== EXERCISE DIRECTIONS ==
Reproduce exactly the entries from the "Instruction: Expand the" line to the end. Skip all pictures.

Extracted records:
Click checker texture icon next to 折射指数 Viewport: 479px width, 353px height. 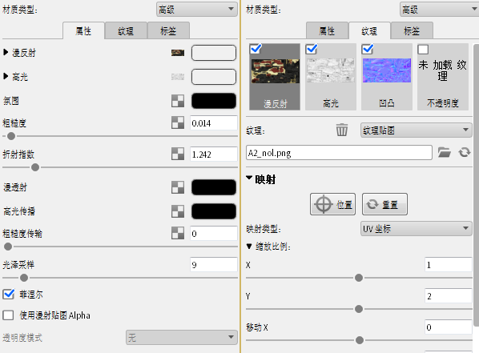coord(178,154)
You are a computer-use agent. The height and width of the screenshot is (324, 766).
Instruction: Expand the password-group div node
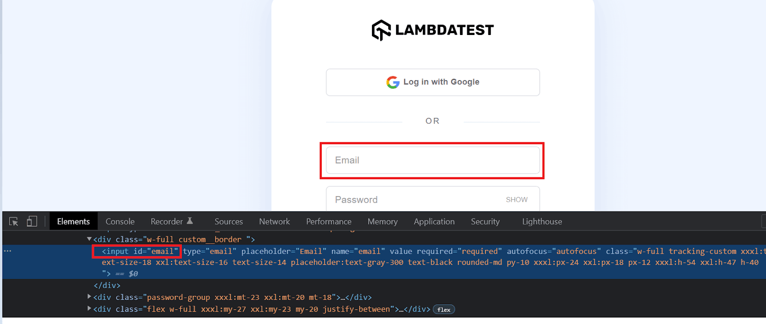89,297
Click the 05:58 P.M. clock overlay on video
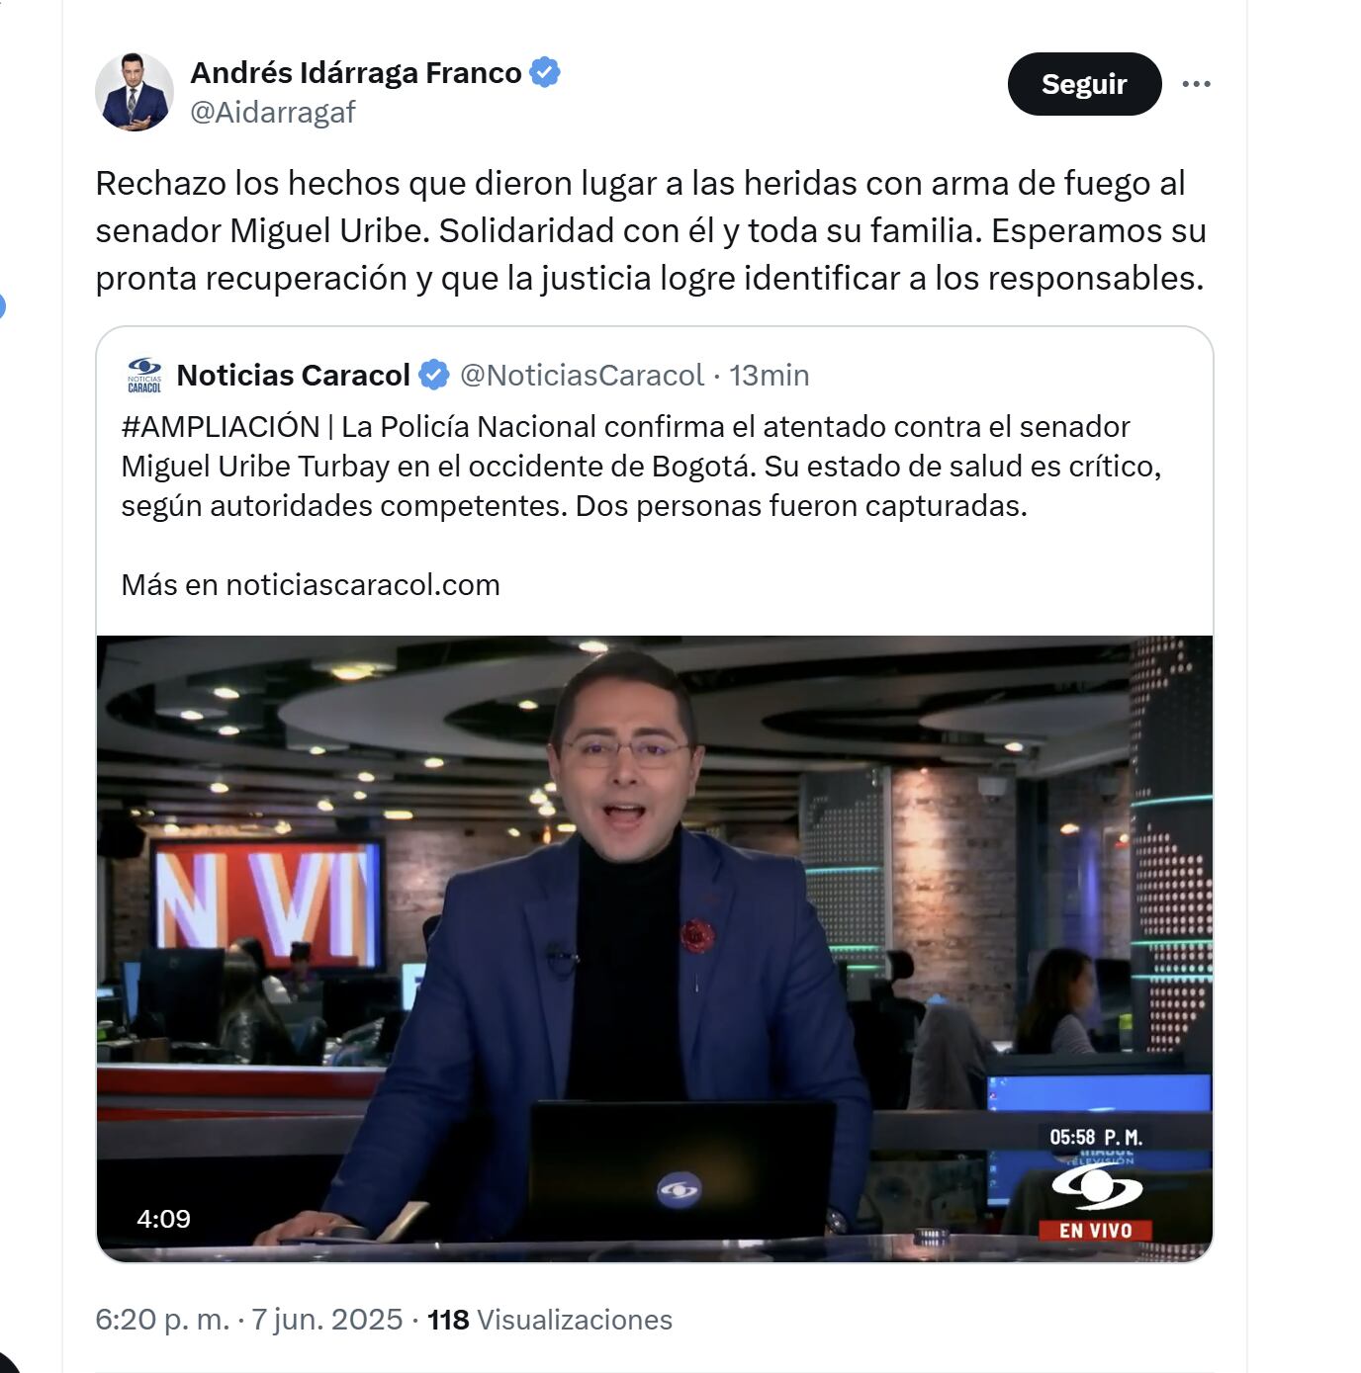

== SOLUTION FOR THIS PROBLEM ==
Instruction: Expand the password-group div node
89,297
Click the 05:58 P.M. clock overlay on video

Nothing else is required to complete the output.